I’ve discussed the difference between the Western and North African canon of Scripture and the canon of more “eastern” fathers, such as John of Damascus in an article called “Did Hippo, Carthage, or Rome’s Bishop Settle the Canon?

I’ve responded to an Eastern Orthodox blogger on the topic of Ecclesial Infallibility (link).

Other posts related to the topic of Eastern Orthodox may be found under the “Orthodox” label on my blog (link to list of posts with that label).

I’ve even done a debate on Sola Scriptura with an Eastern Orthodox opponent (link to debate, in reverse chronological order).

Does some of the Internet apologetics world have a blind eye for Eastern Orthodoxy? Undoubtedly. Does Eastern Orthodoxy occupy as much of our energy as Roman Catholicism? Certainly not. Yet it is on the radar screen.
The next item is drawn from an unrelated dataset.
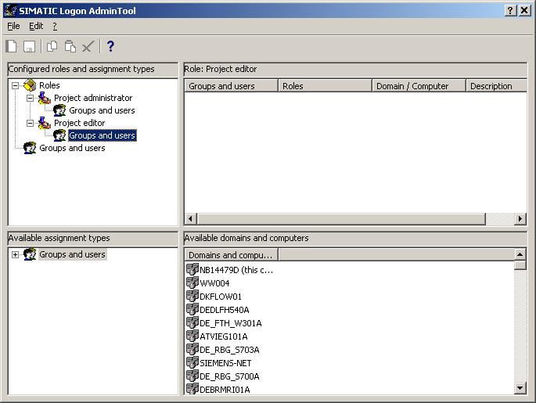
Task: Click the Roles column header
Action: [x=325, y=86]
Shea quotes himself as thinking:

Dude. Have you ever heard of the Orthodox? They don’t exactly get their marching orders from the Pope, but they will laugh you out of dodge if you tell them these things are not apostolic or try to get them to sign off on some cockamamie theory of sola scriptura as though that’s what Athanasius believed.

If the Sufficiency and Perspicuity of Scripture a “cockamanie theory” so be it, but we’ve already seen that Athanasius held them (link to discussion of one of Athanasius’ letters).
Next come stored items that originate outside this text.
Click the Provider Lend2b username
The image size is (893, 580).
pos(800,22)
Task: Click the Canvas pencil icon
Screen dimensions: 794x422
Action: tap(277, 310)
It’s interesting that Shea said “laugh you out of dodge” rather than “refute your arguments.” It is, of course, one thing to laugh as Shea himself does, and as some Eastern Orthodox folks do. It is quite another to investigate Scripture to find out what is apostolic. It takes more than a jelly-bowl-imitating belly to digest history and investigate the truth of both Rome’s and Moscow’s claims.

This requirement for some amount of cerebral activity may explain the general paucity of apologists of all stripes (on both sides of the Tiber and the Bosporus). And while there may not be many Roman Catholic apologists of note in the English-speaking blogosphere, there are even fewer Eastern Orthodox, for a variety of reasons.
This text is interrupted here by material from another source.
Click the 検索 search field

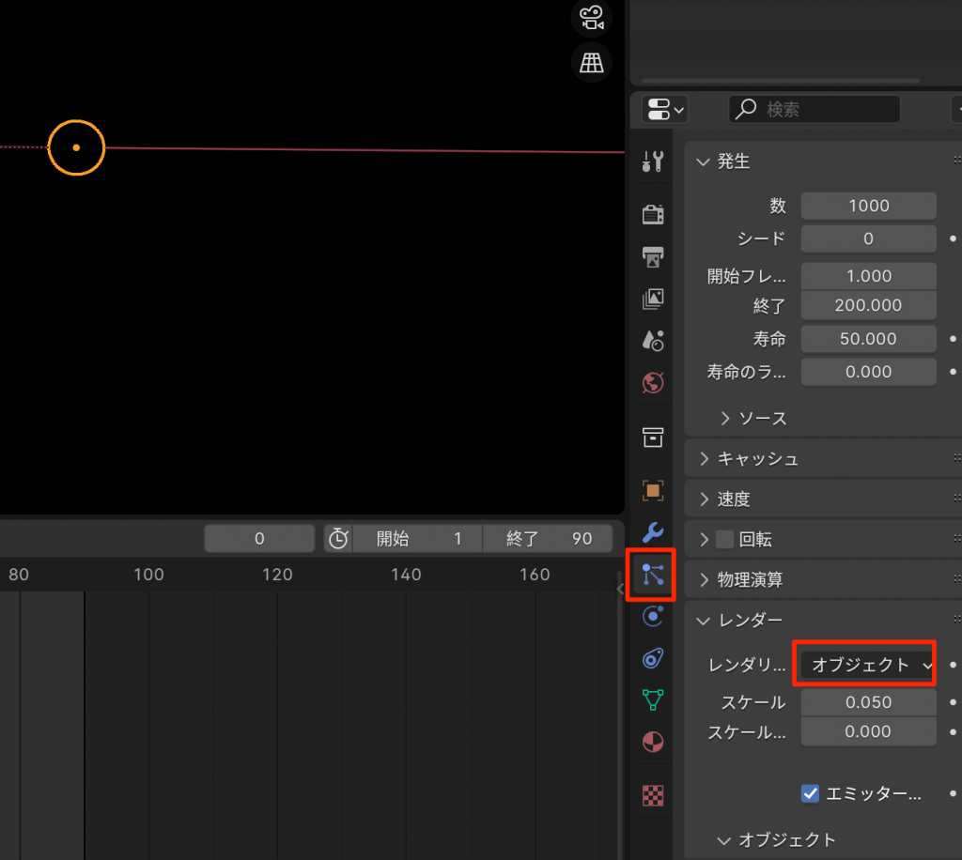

Even if the Eastern Orthodox were more numerous, however, there is at least a perception (among Reformed apologists) that Eastern Orthodoxy doesn’t have a Trent: it does not have a dogmatic definition that declares the gospel of Christ to be anathema. It does not have a Vatican I: it does not claim that any of its bishops are infallible, nor does it claim that even the so-called Ecumenical Patriarch is the jurisdictional visible head of the church.

Eastern Orthodoxy has had men like Cyril Lucaris (1572–1638), who served as Patriarch of Alexandria and subsequently Patriarch of Constantinople. Cyril Lucaris allegedly (and various folks dispute this) wrote a Calvinistic “Confession” (link to confession). He also provided King James I with a copy of the ancient Scripture manuscript Codex Alexandrius (5th century) as a gift.

There may be many serious errors in Eastern Orthodox doctrine and practice, and we do respond to them as the opportunity presents itself. Nevertheless, Rome’s opposition to the gospel is more systemic and blatant.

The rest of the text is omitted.